Ankara'daki Karum Alışveriş Merkezi'ni buna örnek olarak gösteren Kodal, "Bugün yeri, konsepti ve mimari olarak çok iyi bir yerde olmasına rağmen içinde çok fazla mülk sahibi olduğu için işletilemiyor. Mağaza karmasına karar verilemiyor. 10 yıl önce Türkiye'de olan markalar artık olmayabiliyor. Bu nedenle alışveriş merkezinin her 5-10 yılda yeni mağaza karması oluştururarak kendini yenilmesi gerekiyor. Ancak farklı farklı mal sahipleri olunca bunu yapmak zor, uzun vadede bu iyi bir strateji değil" dedi.

AVM ziyaretçisi büyüteç altında!

AYD, Akademetre işbirliği ile gerçekleştirdiği "AVM Tüketici Algı Araştırması - II"nin sonuçlarını 11 Ocak'ta kamuoyu ile paylaşacak. Araştırma kapsamına alınan 18 ilde 1 yıldan uzun süreli açık olan en az 25 bin metrekare kiralanabilir alana sahip 2 AVM'nin bulunması ön koşulu arandı. AYD Başkanı Hakan Kodal'ın açılış konuşması ile başlayacak toplantıda araştırma metodolojisi ve rasyoneli Akademetre CEO'su Dr. Halil İbrahim Zeytin tarafından sunulacak.

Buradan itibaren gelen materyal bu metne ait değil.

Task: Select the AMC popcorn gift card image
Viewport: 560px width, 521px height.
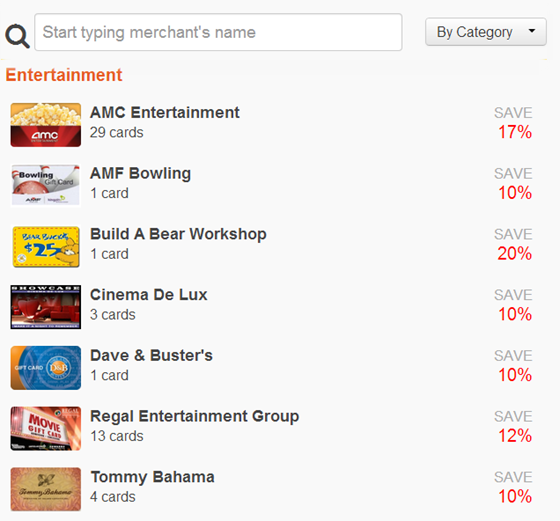Action: click(46, 125)
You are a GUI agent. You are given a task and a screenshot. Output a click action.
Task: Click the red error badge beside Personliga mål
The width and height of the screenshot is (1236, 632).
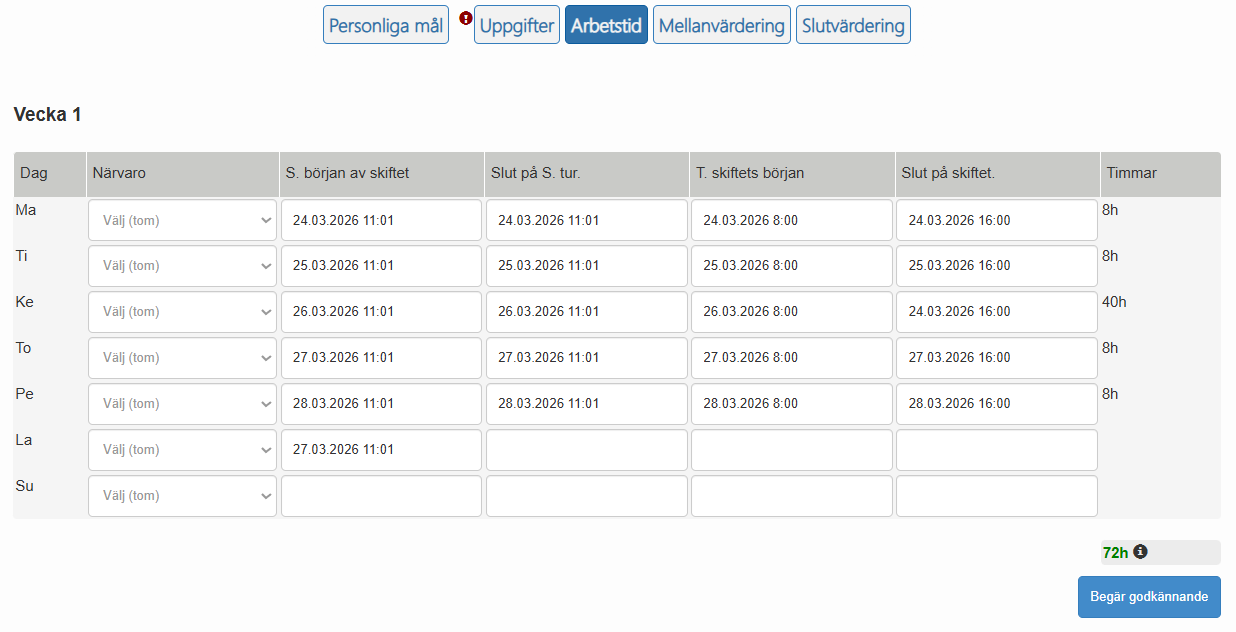466,17
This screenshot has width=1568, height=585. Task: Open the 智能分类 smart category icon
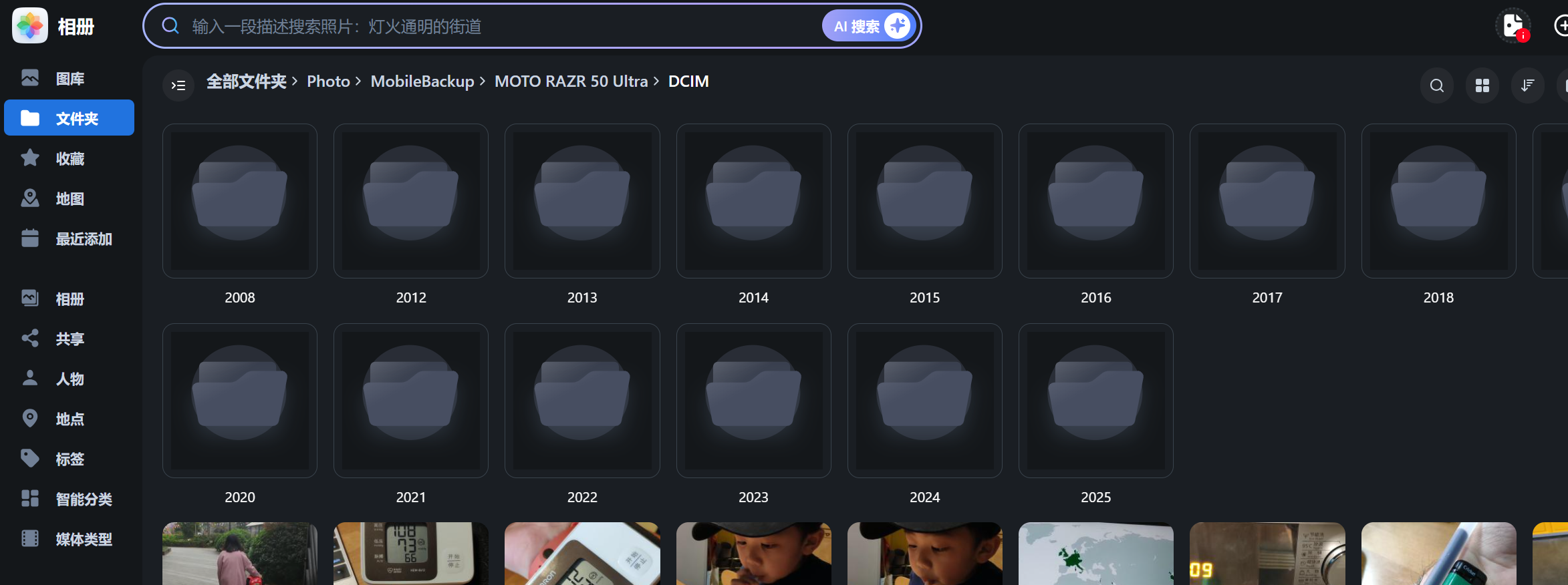pyautogui.click(x=30, y=499)
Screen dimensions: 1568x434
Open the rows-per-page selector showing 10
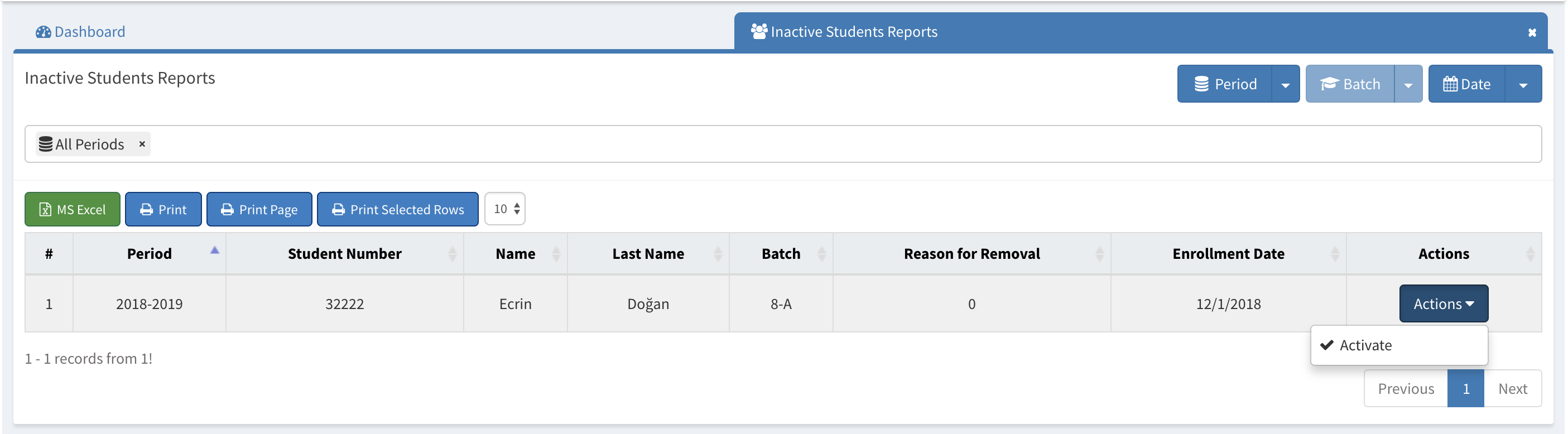pos(505,209)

Araştırma sonuçlarının değerlendirileceği panele; JLL Türkiye Başkanı Avi Alkaş, AMPD Başkanı ve TeknoSA Genel Müdürü Mehmet Nane, TÜAD Başkan Yardımcısı Temel Aksoy, AYD Başkan Yardımcısı ve Corio Genel Müdürü Koray Özgül ve Pradera Türkiye Genel Müdürü Alison Rehill Ergüven panelist olarak katılacak.